Mr Lavery said: "It looks very much as if it's a powder keg. I'm worried a member of staff is going to get seriously harmed."
It is unclear if there has been a genuine increase in violence, or whether there has simply been greater scrutiny since privatisation.
The Ministry of Justice, which holds the figures on the number of assaults, has refused to release them for the period after December 2013.
"Don't get me wrong, it did happen in the Prison Service as well but not in these numbers," Mr Miller said.
"We always felt we were good at interacting with the prisoners and there was a lot of respect both ways."
But he believes there are now too few staff to forge relationships with prisoners and keep control of them.
"When I first went to HMP Northumberland, we had 60 prisoners with a senior officer and five officers running a wing," he said.
By the time he left, this had dropped to two officers in charge of a wing with no senior officer, he said.
Frances Crook, chief executive of campaigning charity the Howard League for Penal Reform, said staffing levels were "particularly concerning".
She said 2014 had been "a year to forget" for the prison.
In a statement, Sodexo said it constantly reviewed staffing levels and had hired 27 new officers as a result.
Sir Alan Beith, the Liberal Democrat MP whose Berwick constituency includes the prison and who is chair of the Justice Committee, said staffing was a concern.
But he pointed out that when the HMP Northumberland contract was put out to tender, the public sector bid also included a planned staff reduction of 200.

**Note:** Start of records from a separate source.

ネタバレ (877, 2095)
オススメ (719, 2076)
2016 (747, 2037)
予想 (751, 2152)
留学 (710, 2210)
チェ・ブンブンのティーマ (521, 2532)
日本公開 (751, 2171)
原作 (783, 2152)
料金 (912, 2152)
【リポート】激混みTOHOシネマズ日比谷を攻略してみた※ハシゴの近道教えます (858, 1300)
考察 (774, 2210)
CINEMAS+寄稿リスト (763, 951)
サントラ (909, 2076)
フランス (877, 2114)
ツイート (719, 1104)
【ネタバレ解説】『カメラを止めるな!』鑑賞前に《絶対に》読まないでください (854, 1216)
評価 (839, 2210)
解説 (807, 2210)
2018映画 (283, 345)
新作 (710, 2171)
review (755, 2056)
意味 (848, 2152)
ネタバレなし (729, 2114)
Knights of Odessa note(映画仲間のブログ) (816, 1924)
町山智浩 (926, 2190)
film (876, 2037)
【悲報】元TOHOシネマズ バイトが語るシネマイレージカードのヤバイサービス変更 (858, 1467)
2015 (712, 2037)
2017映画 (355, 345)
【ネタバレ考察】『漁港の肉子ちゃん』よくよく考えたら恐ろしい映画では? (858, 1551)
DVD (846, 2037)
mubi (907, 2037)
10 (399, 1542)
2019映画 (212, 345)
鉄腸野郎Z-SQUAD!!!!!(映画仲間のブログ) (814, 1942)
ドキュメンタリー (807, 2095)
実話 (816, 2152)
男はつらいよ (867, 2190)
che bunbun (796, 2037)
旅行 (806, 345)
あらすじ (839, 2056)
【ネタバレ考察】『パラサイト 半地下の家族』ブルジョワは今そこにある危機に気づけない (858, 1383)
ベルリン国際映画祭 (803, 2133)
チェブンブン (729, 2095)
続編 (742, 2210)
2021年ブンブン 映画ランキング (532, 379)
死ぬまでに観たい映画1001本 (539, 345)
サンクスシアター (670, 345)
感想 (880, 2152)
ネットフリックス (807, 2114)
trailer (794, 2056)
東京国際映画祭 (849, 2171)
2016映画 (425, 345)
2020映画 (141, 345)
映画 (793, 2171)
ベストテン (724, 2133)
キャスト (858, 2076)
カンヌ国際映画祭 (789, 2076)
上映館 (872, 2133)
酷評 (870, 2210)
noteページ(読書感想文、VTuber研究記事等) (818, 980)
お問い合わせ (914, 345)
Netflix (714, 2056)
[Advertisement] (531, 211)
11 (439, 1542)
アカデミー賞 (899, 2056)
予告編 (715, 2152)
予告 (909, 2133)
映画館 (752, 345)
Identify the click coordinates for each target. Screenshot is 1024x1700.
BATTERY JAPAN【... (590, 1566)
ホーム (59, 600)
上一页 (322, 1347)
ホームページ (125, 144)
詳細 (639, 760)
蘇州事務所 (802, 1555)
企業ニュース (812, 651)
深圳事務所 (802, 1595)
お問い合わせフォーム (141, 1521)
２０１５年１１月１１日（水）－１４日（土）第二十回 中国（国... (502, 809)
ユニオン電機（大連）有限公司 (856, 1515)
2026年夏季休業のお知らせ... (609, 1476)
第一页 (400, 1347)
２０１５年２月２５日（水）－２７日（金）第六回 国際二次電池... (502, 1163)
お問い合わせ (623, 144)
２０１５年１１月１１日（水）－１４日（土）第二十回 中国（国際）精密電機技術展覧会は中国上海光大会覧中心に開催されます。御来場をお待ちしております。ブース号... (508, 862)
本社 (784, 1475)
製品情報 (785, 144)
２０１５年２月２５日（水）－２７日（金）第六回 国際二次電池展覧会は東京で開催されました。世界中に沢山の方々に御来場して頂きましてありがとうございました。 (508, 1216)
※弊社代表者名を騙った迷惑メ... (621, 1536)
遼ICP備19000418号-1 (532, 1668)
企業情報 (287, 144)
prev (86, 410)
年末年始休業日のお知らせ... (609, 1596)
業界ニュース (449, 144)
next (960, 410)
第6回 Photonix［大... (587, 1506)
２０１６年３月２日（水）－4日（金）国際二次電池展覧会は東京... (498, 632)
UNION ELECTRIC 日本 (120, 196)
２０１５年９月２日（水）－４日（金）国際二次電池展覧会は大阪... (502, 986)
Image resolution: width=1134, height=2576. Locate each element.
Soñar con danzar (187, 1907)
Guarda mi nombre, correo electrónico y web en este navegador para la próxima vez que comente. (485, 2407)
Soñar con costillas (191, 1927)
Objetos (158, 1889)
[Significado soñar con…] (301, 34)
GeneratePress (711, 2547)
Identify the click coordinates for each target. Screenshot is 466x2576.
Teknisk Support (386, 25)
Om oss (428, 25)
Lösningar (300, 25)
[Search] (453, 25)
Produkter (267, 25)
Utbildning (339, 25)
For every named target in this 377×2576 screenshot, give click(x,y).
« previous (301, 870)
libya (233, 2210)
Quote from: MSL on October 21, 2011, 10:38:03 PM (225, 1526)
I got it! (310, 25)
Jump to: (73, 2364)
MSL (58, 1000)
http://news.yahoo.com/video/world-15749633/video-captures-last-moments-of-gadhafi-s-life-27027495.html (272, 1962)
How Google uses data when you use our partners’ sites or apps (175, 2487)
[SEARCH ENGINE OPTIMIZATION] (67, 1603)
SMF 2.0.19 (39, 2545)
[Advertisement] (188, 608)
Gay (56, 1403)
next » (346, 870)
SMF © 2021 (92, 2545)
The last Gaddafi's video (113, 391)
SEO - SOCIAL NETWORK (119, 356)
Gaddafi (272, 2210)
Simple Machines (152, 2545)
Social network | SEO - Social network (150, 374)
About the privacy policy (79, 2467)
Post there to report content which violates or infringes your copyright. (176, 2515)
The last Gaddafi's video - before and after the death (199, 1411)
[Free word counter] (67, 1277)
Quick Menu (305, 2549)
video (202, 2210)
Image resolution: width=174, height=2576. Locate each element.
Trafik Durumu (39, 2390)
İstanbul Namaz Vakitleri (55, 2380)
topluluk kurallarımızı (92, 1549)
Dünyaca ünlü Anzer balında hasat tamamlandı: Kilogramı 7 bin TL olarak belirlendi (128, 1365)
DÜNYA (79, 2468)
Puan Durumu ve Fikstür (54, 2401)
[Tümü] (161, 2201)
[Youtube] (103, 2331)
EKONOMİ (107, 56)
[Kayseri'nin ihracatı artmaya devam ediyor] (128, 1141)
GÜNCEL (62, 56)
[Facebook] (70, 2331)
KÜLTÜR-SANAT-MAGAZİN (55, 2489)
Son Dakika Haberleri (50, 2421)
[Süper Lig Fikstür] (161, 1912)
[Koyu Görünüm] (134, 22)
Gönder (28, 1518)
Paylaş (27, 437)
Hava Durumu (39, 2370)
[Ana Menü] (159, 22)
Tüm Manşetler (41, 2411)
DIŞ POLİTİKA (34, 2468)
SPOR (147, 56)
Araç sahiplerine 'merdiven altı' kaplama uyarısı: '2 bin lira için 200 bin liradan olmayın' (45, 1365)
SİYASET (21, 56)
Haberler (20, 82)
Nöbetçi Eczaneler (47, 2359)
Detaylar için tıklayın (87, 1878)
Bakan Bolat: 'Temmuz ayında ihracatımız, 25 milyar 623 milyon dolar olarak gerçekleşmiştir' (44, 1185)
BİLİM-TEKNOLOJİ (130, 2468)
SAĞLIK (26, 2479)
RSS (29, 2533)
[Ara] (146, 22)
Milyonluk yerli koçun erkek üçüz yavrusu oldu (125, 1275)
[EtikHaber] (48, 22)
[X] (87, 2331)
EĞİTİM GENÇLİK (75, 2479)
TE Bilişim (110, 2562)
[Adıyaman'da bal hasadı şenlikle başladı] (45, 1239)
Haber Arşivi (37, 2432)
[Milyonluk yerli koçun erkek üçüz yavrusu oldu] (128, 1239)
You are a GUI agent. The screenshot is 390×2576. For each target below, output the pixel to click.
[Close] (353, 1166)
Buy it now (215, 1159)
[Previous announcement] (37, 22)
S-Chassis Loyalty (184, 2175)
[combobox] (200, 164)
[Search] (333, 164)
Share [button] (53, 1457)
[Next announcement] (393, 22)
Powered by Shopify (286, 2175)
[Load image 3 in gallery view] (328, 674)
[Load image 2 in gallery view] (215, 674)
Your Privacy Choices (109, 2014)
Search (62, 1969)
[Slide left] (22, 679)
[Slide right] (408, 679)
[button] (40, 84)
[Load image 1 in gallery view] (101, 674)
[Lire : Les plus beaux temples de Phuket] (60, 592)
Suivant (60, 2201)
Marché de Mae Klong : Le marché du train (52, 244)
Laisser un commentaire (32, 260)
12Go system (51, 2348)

"I visit a lot of prisons, some of them are public sector, some of them are private sector and there's good and bad in both," he said.
"The thing that tends to make prisons not work well is the immediate aftermath of any kind of change.
"There has been a general increase in violence across the prison system and it's clearly affected HMP Northumberland."
Staff cuts have been made across the board and government figures recently released showed a 15% increase in attacks on officers across the prison system, since the coalition came into power.
Sodexo sees some of the criticism it has received over its running of HMP Northumberland as unfair.
In a statement, the company said: "We're disappointed with the negative perception of HMP Northumberland when our experienced staff do fantastic work in a challenging environment.
"Our highest priority is to run a safe prison and this is never an area of compromise.
"Criticism of staffing levels has taken the focus away from HMP Northumberland as a working prison.
"We are committed to reducing reoffending and more prisoners are now working in the prison for longer hours than ever before as part of our resettlement strategy."
The public will get a sense of the current situation in the jail next month, when inspectors who visited in September publish their report.
As staff cuts take place across UK prisons, the conclusions they reach may provide valuable lessons for the whole system.